Elle fait demi-tour et viens s'asseoir au bord de mon lit comme je lui ai indiqué. Son expression faciale ne me donne aucun indice sur son état, si ce n'est que me rappeler combien elle semble perdue en ce moment.

" J'ai parlé avec Edouart " je commence, l'observant attentivement pour jauger sa réaction, " apparemment tu veux divorcer, est-ce correct ? "

Elle me regarde longuement, puis finit par acquiescer d'un signe de tête.

" Mais... Tu m'as avoué l'aimer " je murmure, inclinant la tête sur le côté, à la recherche de son regard.

" Parfois ce n'est pas suffisant " elle hausse les épaules, " pour lui, mon amour n'est pas suffisant "

Je la comprends, mais je veux tellement la contredire. Cependant, ce serait lui mentir. Elle a raison, parfois l'amour n'est pas suffisant. Pour faire fonctionner un couple, il faut bien plus que de l'amour. Voyant que je ne réponds rien, elle lâche un petit soupir qui me semble être de fatigue, et se relève.

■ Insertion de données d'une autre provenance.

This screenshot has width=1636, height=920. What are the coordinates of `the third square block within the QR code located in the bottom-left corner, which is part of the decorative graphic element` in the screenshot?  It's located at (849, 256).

" Si tu as besoin de quelque chose, je serais dans ma chambre, n'hésites pas. Bonne nuit Jeanne. "

" Bonne nuit... Et, Jade ? " je l'interpelle encore une fois alors qu'elle a sa main sur la poignée de la porte, " n'abandonnes pas maintenant, s'il te plaît. Ne l'abandonne pas. "

Sans se retourner, elle quitte ma chambre en prenant soin de fermer la porte derrière elle.

*

Le lendemain, à mon réveil, je me retrouve seule dans la maison. Jade m'a laissé un petit mot, me prévenant qu'elle serait à l'hôpital toute la journée et que je pouvais l'appeler en cas de besoin. Je n'ai pas pu m'empêcher de sourire face aux mots qu'elle a écrits.

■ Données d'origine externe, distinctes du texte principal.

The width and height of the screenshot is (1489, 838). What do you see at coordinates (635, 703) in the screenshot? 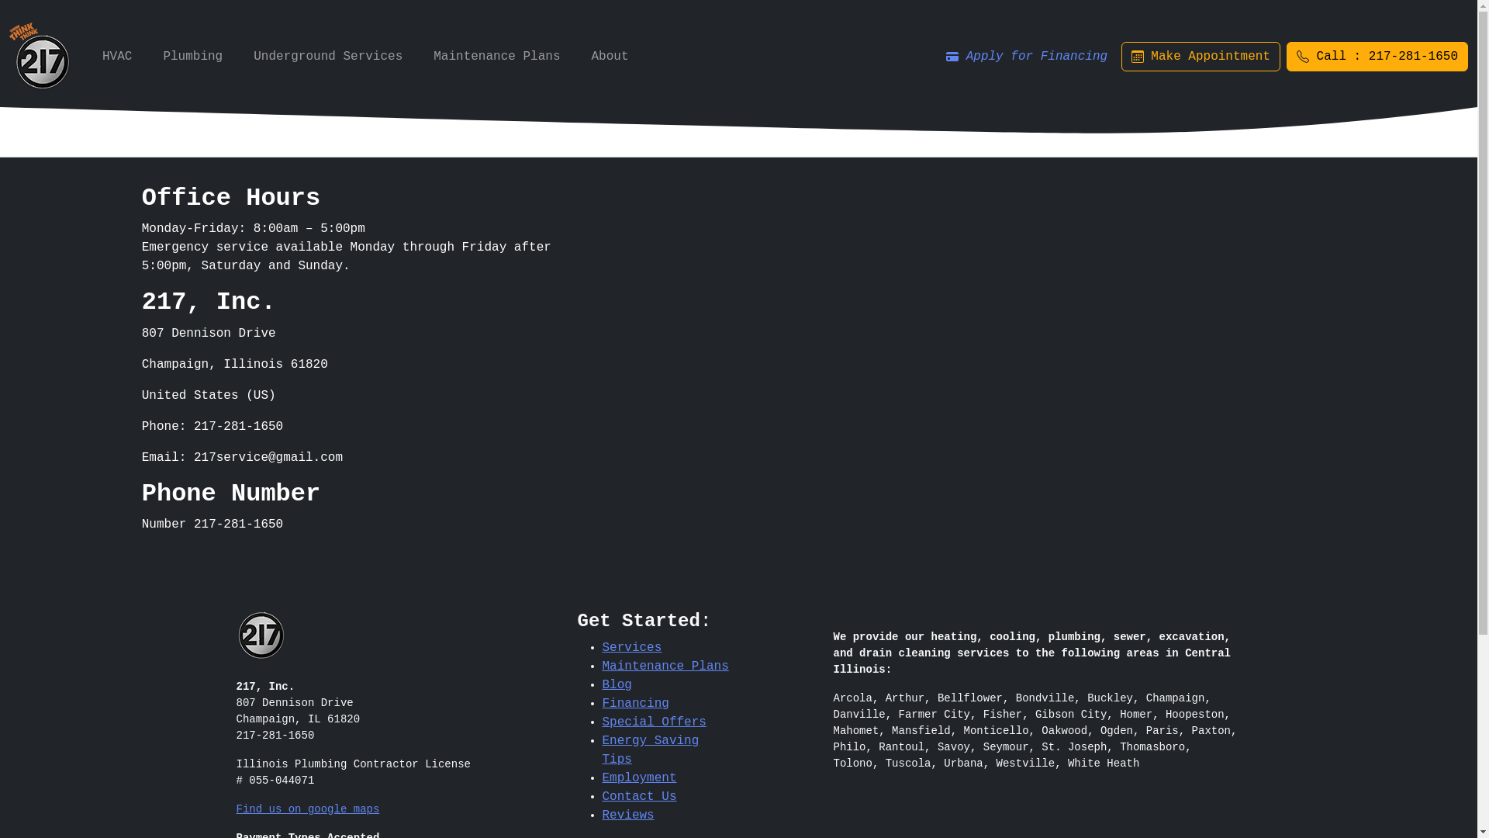
I see `'Financing'` at bounding box center [635, 703].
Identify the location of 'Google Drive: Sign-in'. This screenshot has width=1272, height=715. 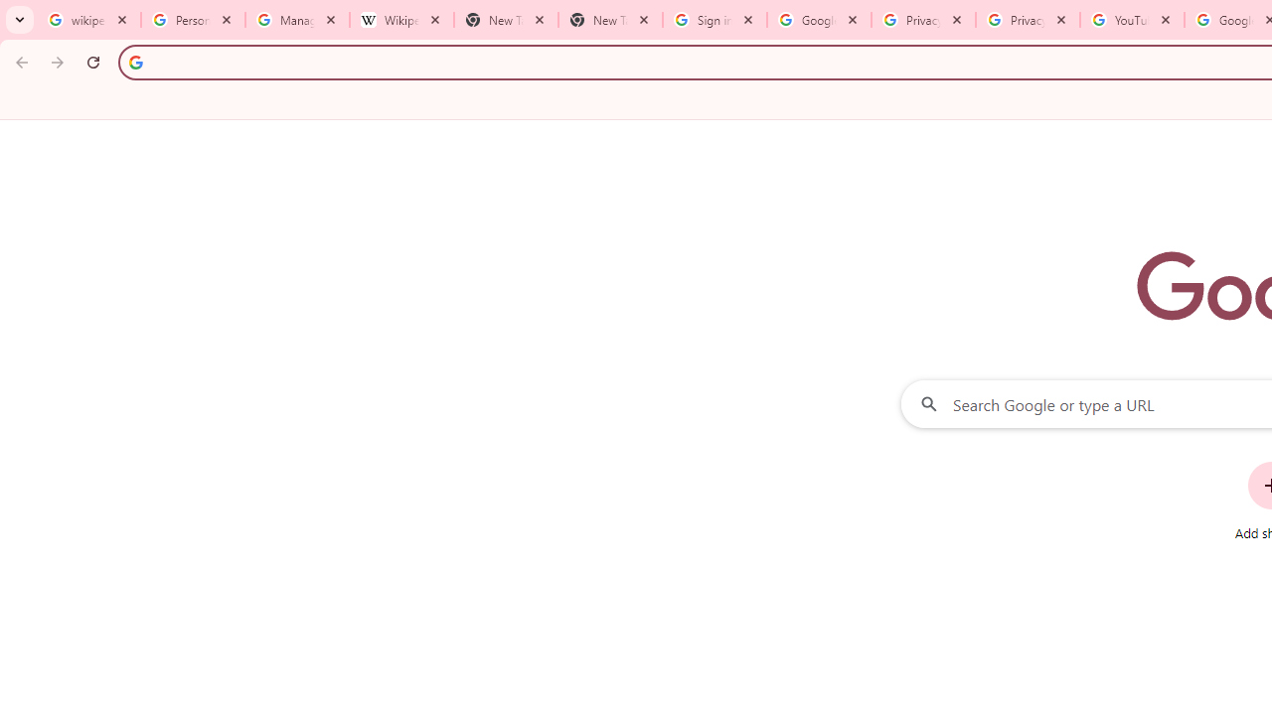
(819, 20).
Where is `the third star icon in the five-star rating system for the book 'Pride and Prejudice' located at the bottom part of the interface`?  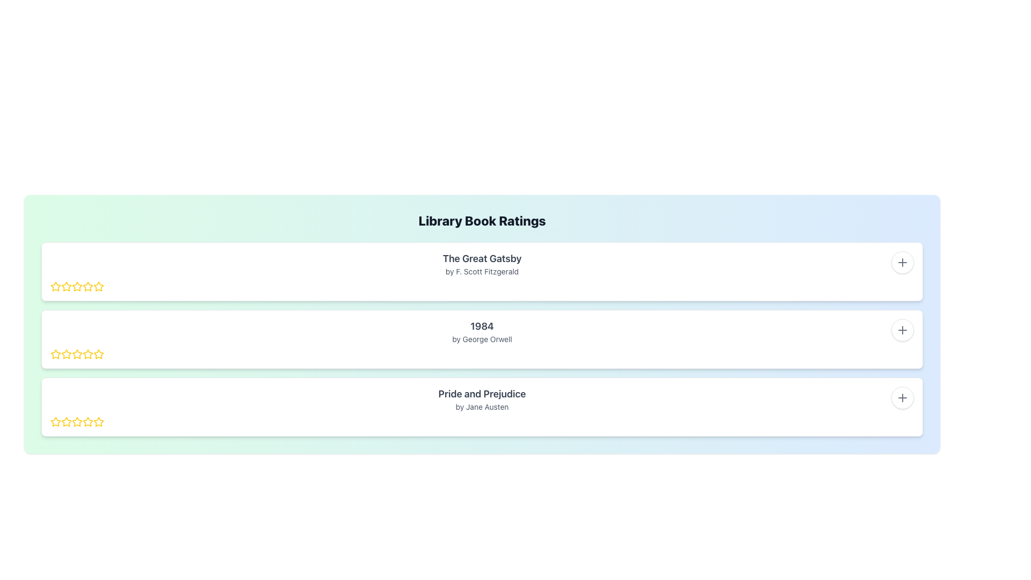
the third star icon in the five-star rating system for the book 'Pride and Prejudice' located at the bottom part of the interface is located at coordinates (77, 421).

Après avoir déjeuné, j'ai passé quasiment toute la matinée à essayer de joindre Samuel, mais je suis tombée encore et encore sur sa messagerie. La panique montrait le bout de son nez, mais j'ai gardé mon calme.

Il est seulement en train de réfléchir. Tout ce que j'ai pu lui dire hier soir ne peut pas se digérer si facilement, il a besoin de temps, et c'est normal. En tout cas, j'essaye de me convaincre que c'est le cas.

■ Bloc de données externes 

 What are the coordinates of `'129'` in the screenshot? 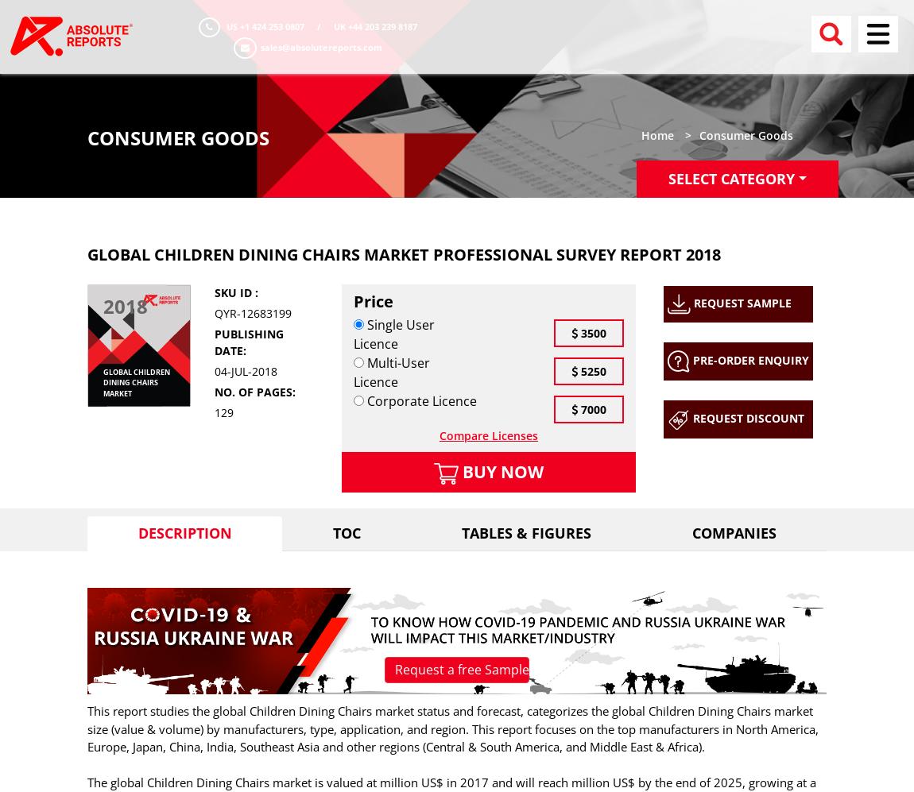 It's located at (223, 411).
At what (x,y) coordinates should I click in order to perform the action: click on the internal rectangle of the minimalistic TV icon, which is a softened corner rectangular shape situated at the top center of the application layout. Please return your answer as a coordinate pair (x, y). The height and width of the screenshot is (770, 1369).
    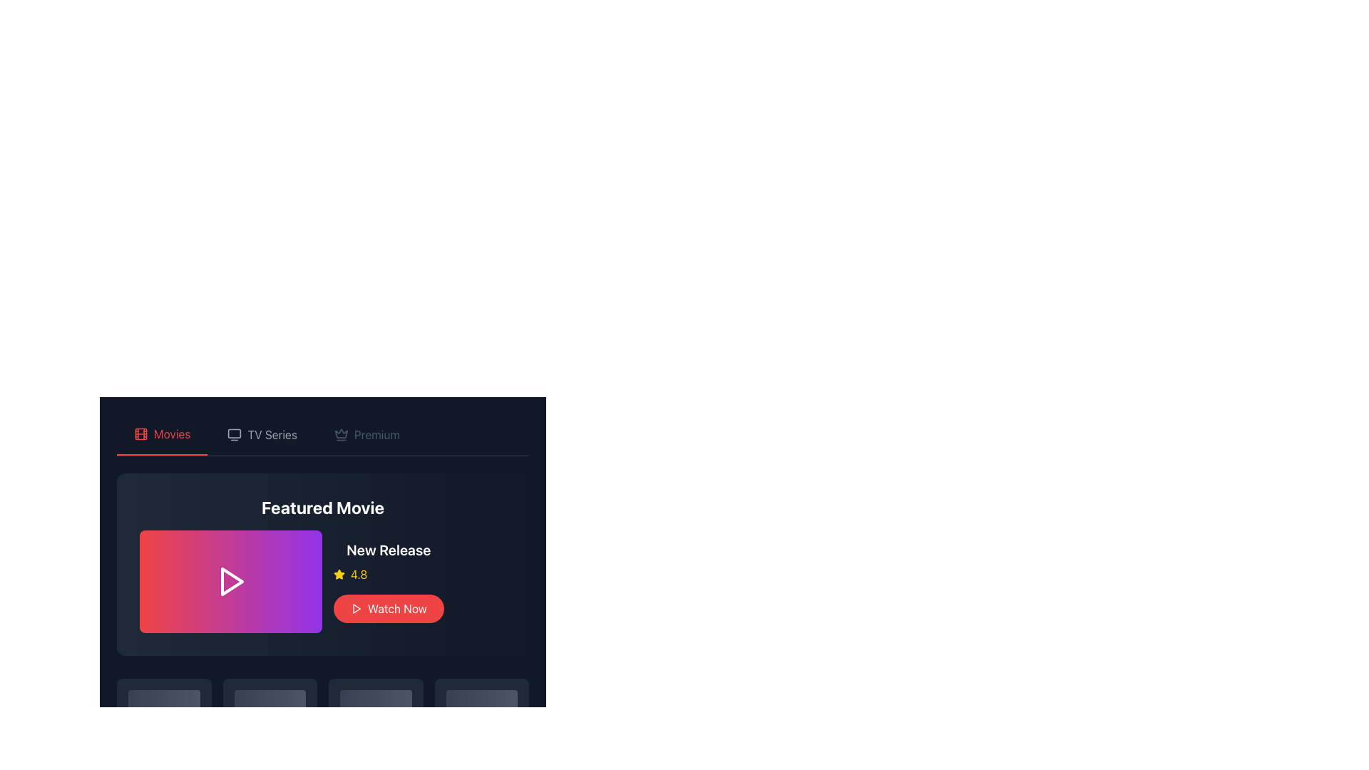
    Looking at the image, I should click on (235, 433).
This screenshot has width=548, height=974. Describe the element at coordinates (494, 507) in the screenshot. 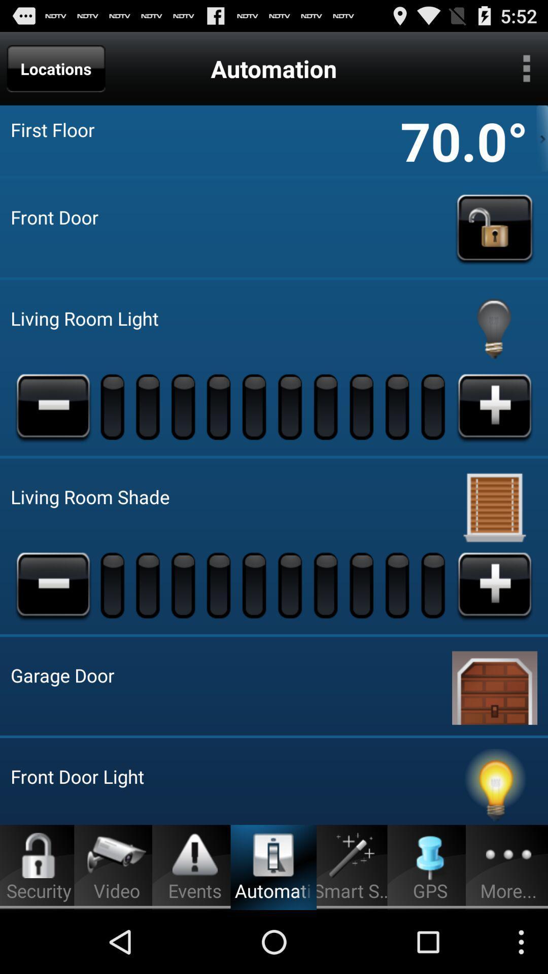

Peu avant treize heures je reçois un message. Ce n'est pas de la part de Samuel, mais de son père qui me rappelle notre rendez-vous. Je lui réponds que je suis prête et un quart d'heure plus tard une voiture vient me chercher.

" Bonjour madame " Charles me salut en tenant la portière arrière ouverte.

" Bonjour Charles " je lui souris et m'installe, attendant qu'il fasse de même pour reprendre la parole. " Où nous attend Edouart ? "

" À l'entreprise " il répond en me lançant un regard désolé à travers le rétroviseur.

" Laisse moi deviner, il a tellement de travail qu'il ne peut pas quitter l'entreprise pour une petite heure, n'est-ce pas ? "

Je n'attends pas une réponse de sa part, et il le sait puisqu'il ne fait que me lancer un autre regard avant de se concentrer sur sa conduite.

Une heure. Il m'a demandé une heure pour pouvoir discuter quand je lui ai répondu au téléphone. S'il ne m'avait pas parlé du possible divorce de Jade et Samuel, je n'aurais même pas accepté. Et la seule condition que j'ai mise était de se donner un rendez-vous à un endroit où Samuel ne serait pas susceptible de nous voir. Mais il est juste tellement fou de son travail que même cela il ne pouvait pas le faire.

 Quelle idiote suis-je d'avoir pensé qu'après toutes ces années il aurait changé. Cela n'arrivera jamais.

" As-tu vu Samuel ce matin ? " je demande alors qu'on s'approche de l'entreprise.

" A ce que je sache, il n'était pas à l'entreprise madame. Voulez-vous que je me renseigne davantage ? "

" Non, ce ne sera pas nécessaire. Merci Charles "

En entrant dans l'entreprise, un sentiment de dégoût s'instaure en moi. Je déteste cet endroit. Ce bâtiment, ce travail est le bout du couteau qui a réussi à frissurer notre couple. Et ce monde de travail a seulement poussé le couteau un peu plus loin, jusqu'à nous séparer.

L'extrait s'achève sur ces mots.